Todos os amigos e camaradas que querem entender minha dialética da vida devem entender o seguinte: Que tipo de morte eu sou contra e que tipo de vida eu rejeito. Quando pergunto: “O que fazer? Como viver?”, tenho o mundo inteiro contra mim. Essa população em si e todos os camaradas estão contra nós. O problema difícil – aquele que tenho que resolver como líder – está exatamente neste ponto. Se a humanidade, ou alguns de seus representantes, tivessem compreendido essa vida intolerável dessas pessoas e tivessem tomado uma atitude, eu não precisaria fazer nada. E se essas pessoas reconhecessem seus próprios problemas, seu próprio sofrimento e não se deixassem humilhar tanto, eu não teria intervindo tão maciçamente.
Não tenho dúvidas de que não estou fazendo isso por mim mesmo. Tento transmitir esses sentimentos, pelos quais lutamos aqui, à população e aos demais interessados. Haverá também pessoas de outras partes do mundo que se consideram amigas ou que querem se tornar nossas camaradas? Nosso desejo e nossas ações são, em si, uma solução. Não faremos chamadas comuns de amizade. De qualquer forma, você não vai conseguir fazer bons amigos e camaradas com isso. Mas se há pessoas que carregam esse desejo em seus corações, elas devem saber que colocamos nosso poder e força ilimitados a serviço delas. Pode ser uma pessoa ou um povo. Este não é o lugar para pedir apoio e solidariedade com “pedidos”. Isso também não é senso de grandeza: se você quer ser grande, lute uma grande luta. Essas pessoas existiram na história e acredito que continuarão a existir no futuro.
Para mim, seria suficiente se um ou dois amigos de cada nação, de cada povo, fossem encontrados e se aproximassem de nós dessa maneira, mas sob a condição de que realmente quisessem travar uma grande luta.
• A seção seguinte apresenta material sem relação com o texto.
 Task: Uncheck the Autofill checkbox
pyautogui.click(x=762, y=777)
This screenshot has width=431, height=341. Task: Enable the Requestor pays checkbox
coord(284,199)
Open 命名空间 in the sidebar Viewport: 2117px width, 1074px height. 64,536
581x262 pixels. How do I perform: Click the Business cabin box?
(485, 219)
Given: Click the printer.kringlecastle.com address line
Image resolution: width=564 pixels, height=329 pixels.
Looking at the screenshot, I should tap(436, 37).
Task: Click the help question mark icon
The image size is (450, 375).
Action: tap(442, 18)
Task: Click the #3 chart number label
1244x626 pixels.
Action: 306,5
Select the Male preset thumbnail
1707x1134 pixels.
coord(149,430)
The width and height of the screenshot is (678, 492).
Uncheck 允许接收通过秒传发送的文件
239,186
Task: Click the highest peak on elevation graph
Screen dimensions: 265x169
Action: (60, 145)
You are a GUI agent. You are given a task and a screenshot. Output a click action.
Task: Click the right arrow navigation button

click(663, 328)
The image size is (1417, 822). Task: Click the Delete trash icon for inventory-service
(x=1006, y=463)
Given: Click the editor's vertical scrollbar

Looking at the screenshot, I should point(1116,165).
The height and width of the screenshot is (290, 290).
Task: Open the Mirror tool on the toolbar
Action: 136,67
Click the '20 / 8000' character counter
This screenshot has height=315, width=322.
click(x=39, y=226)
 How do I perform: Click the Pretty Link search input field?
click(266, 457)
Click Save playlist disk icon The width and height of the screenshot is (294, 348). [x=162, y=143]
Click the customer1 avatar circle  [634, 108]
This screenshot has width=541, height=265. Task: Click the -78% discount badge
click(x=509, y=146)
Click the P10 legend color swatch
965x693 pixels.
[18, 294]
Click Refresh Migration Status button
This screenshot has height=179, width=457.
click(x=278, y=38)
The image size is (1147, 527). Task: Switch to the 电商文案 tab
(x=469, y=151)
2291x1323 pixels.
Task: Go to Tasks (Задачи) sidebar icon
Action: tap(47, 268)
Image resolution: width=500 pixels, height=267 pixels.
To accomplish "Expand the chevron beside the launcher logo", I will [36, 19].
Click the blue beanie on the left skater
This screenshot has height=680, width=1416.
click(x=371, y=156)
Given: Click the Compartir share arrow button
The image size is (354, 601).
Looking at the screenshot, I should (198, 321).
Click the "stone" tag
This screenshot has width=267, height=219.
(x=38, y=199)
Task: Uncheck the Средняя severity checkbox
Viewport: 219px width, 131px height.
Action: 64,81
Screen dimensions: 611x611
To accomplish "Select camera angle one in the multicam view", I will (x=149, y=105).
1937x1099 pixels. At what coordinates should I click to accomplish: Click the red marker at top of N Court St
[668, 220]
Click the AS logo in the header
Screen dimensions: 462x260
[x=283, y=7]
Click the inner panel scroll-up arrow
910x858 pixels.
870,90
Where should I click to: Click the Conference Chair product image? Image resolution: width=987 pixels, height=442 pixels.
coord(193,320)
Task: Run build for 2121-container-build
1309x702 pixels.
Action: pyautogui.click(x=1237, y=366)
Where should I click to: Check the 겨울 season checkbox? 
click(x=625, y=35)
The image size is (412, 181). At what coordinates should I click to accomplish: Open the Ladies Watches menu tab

Se eles têm esse objetivo, se devem analisar um pouco e se possível desenvolver suas próprias ações. O nome do meu partido, o nome do meu povo é redundante aqui. Aqueles que querem dar algo à humanidade não podem pensar em termos de “eu”. Eles não podem aprovar essas características, esses personagens. Neste ponto, estou me esforçando muito. Essas pessoas são muito apreciadas por nós nesse aspecto. Se eles nos entenderem corretamente a esse respeito e se eles se posicionarem como amigos e camaradas dentro de sua própria população, se eles se tornarem compreensíveis e compreensíveis para ela, se essas pessoas aprenderem com eles a entender outros povos – então eu acredito firmemente que também posso ser para outros povos o que sou para o meu. Neste ponto, tenho muita fé em mim mesmo. Se desenvolvermos nossos esforços futuros após essa avaliação, poderemos, mesmo que tardiamente, desenvolver um bom exemplo de amizade. Vir aqui é um sinal importante de amizadmostra um elo na cadeia de amizade.